Bertahun-tahun banyak negara berjuang agar bisa memajaki korporasi global, seperti Amazon, Google, dan Facebook. Menteri Keuangan Sri Mulyani Indrawati termasuk di antara yang berjuang. Namun, bertahun-tahun pula upaya itu gagal.
Oleh karena itu, keputusan para menteri keuangan dan G-7 (Amerika Serikat, Inggris, Perancis, Jerman, Italia, Kanada, dan Jepang) di London, Sabtu (5/6/2021), adalah terobosan besar. Komunike pejabat keuangan G-7 menyetujui pengenaan pajak atas laba korporasi global minimal 15 persen. Menkeu AS Janet Yellen menyebutnya sebagai langkah sangat berarti. Hal serupa dinyatakan pejabat keuangan G-7 lainnya.
AS di bawah kepemimpinan Presiden Joe Biden adalah juga yang memungkinkan kesepakatan ini terjadi. Hal ini mirip dengan pertemuan G-20 di era krisis keuangan AS 2009. AS di bawah Presiden Barack Obama bersama Kanselir Jerman Angela Merkel kala itu menyetujui penertiban perilaku lembaga keuangan global dunia, agar tak terlibat langkah penipuan yang merusak perekonomian global.
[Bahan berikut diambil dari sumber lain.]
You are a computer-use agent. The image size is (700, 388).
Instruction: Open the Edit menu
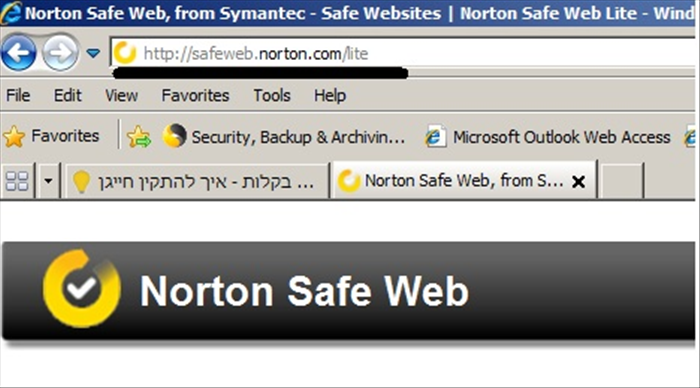click(x=67, y=95)
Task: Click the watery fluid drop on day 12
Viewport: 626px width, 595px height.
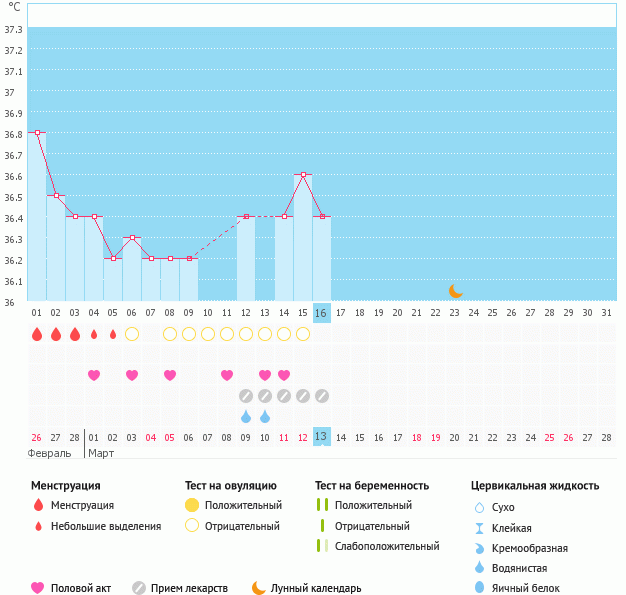Action: click(x=246, y=416)
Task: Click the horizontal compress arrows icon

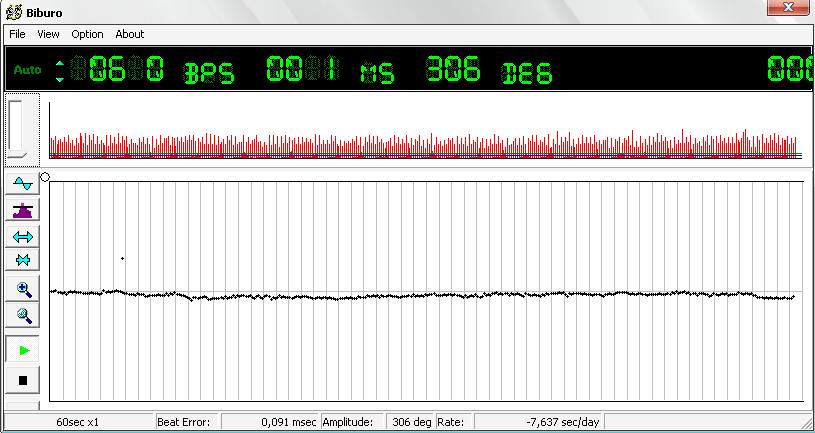Action: pyautogui.click(x=22, y=260)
Keputusan para pejabat keuangan G-7 memiliki momentum yang pas. Akibat pandemi, sejumlah negara membutuhkan penerimaan ekstra untuk memperkuat stimulus ekonomi. Keputusan G-7 itu juga senada dengan tuntutan gerakan ”We are 98”, yang sekian lama menyerukan kesetaraan pendapatan yang telanjur begitu timpang di dunia.
Keputusan itu juga memutuskan bahwa ada atau tidak ada kantor perwakilan korporasi global tersebut di satu negara, korporasi itu harus dipajaki. Hal ini juga merupakan terobosan penting, sebab selama ini ada gugatan, bagaimana memajaki perusahaan yang tidak memiliki kantor perwakilan di negara tertentu. Jika korporasi global tersebut secara ekonomi digital bisa meraup untung dari layanannya di semua negara, korporasi itu tetap layak kena pajak.
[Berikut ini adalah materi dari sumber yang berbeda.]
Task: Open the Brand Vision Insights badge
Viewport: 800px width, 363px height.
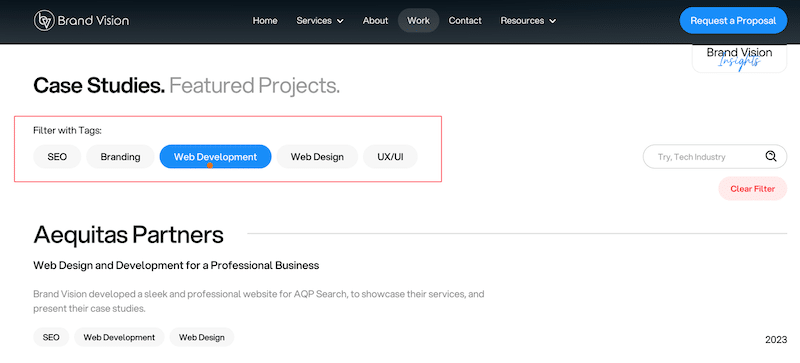Action: [739, 58]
Namun, keputusan itu baru sekadar komunike G-7. Kesepakatan ini masih akan dibawa ke forum G-20 dan kepada Organisasi untuk Kerja Sama dan Pembangunan Ekonomi (OECD). Banyak yang mengatakan tidak semua negara suaka pajak yang akan menyetujui, seperti Irlandia.
Keputusan para pejabat keuangan G-7 memiliki momentum yang pas. Akibat pandemi, sejumlah negara membutuhkan penerimaan ekstra untuk memperkuat stimulus ekonomi.
Tampaknya jalan panjang dan berliku masih harus ditempuh untuk implementasi atas keputusan G-7 itu karena ada syarat bagi pengenaan pajak atas keuntungan korporasi global tersebut. Hal itu adalah persentase keuntungan korporasi global itu, minimal 10 persen. Jika keuntungan tidak mencapai 10 persen, pajak tersebut tidak berlaku.
Guru Besar tamu Sekolah Manajemen Universitas Sheffield, Inggris, Richard Murphy, mengatakan, jika persyaratan untung 10 persen diterapkan, hal itu sangat tidak tepat (The Guardian, 6 Juni 2021). Sistem pelaporan keuangan bisa direkayasa agar keuntungan terlihat tidak mencapai 10 persen. Dengan begitu, ketentuan pajak itu tidak bisa diterapkan. Namun, keputusan G-7 layak disambut.